- What you need to do: Locate, in the data below, the line that contains "How It Works (20, 2077)" and the line that contains "FanDuel Sportsbook VA (213, 2186)"; reproduce exactly those two lines and every line between them, nothing more.

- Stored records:
Segment Open

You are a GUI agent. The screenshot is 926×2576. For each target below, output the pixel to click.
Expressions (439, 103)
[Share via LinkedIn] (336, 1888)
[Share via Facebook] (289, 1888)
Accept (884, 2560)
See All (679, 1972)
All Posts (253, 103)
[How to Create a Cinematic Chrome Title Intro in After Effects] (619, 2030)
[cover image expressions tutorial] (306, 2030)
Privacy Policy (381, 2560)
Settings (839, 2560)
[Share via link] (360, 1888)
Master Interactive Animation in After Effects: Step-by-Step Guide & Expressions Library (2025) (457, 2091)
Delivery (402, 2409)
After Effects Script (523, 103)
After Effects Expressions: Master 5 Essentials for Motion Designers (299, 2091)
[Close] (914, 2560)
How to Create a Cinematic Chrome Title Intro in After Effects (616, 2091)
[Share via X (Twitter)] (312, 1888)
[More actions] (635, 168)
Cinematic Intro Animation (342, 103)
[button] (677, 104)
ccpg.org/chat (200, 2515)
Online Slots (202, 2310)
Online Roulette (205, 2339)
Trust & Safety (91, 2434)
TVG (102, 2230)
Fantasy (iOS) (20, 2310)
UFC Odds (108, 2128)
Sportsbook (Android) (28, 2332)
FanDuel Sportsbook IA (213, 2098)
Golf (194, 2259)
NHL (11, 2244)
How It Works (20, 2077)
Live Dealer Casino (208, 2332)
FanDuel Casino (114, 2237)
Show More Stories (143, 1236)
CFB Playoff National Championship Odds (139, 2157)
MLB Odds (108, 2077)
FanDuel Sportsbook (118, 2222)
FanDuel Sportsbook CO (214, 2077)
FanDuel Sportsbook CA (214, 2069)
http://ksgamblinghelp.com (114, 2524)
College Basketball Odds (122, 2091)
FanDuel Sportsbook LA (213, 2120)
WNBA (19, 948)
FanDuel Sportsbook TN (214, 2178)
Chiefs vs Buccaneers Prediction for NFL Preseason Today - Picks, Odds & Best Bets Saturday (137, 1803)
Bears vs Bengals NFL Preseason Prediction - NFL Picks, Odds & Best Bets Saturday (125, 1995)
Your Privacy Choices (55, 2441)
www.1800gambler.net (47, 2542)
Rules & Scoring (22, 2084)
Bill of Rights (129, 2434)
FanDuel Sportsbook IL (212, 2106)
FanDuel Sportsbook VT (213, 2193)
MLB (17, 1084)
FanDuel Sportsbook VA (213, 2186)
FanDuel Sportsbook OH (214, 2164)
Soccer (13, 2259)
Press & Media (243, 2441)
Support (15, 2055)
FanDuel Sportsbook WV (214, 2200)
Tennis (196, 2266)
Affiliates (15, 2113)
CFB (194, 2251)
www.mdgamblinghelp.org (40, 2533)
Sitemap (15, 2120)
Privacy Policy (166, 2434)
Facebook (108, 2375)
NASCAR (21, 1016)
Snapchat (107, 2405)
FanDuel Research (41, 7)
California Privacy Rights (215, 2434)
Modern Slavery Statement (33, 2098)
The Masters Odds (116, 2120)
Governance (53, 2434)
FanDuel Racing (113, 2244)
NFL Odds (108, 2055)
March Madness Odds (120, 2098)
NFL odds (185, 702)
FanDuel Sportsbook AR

Segment Closed

- Solution for this problem:
How It Works (20, 2077)
Live Dealer Casino (208, 2332)
FanDuel Casino (114, 2237)
Show More Stories (143, 1236)
CFB Playoff National Championship Odds (139, 2157)
MLB Odds (108, 2077)
FanDuel Sportsbook (118, 2222)
FanDuel Sportsbook CO (214, 2077)
FanDuel Sportsbook CA (214, 2069)
http://ksgamblinghelp.com (114, 2524)
College Basketball Odds (122, 2091)
FanDuel Sportsbook LA (213, 2120)
WNBA (19, 948)
FanDuel Sportsbook TN (214, 2178)
Chiefs vs Buccaneers Prediction for NFL Preseason Today - Picks, Odds & Best Bets Saturday (137, 1803)
Bears vs Bengals NFL Preseason Prediction - NFL Picks, Odds & Best Bets Saturday (125, 1995)
Your Privacy Choices (55, 2441)
www.1800gambler.net (47, 2542)
Rules & Scoring (22, 2084)
Bill of Rights (129, 2434)
FanDuel Sportsbook IL (212, 2106)
FanDuel Sportsbook VT (213, 2193)
MLB (17, 1084)
FanDuel Sportsbook VA (213, 2186)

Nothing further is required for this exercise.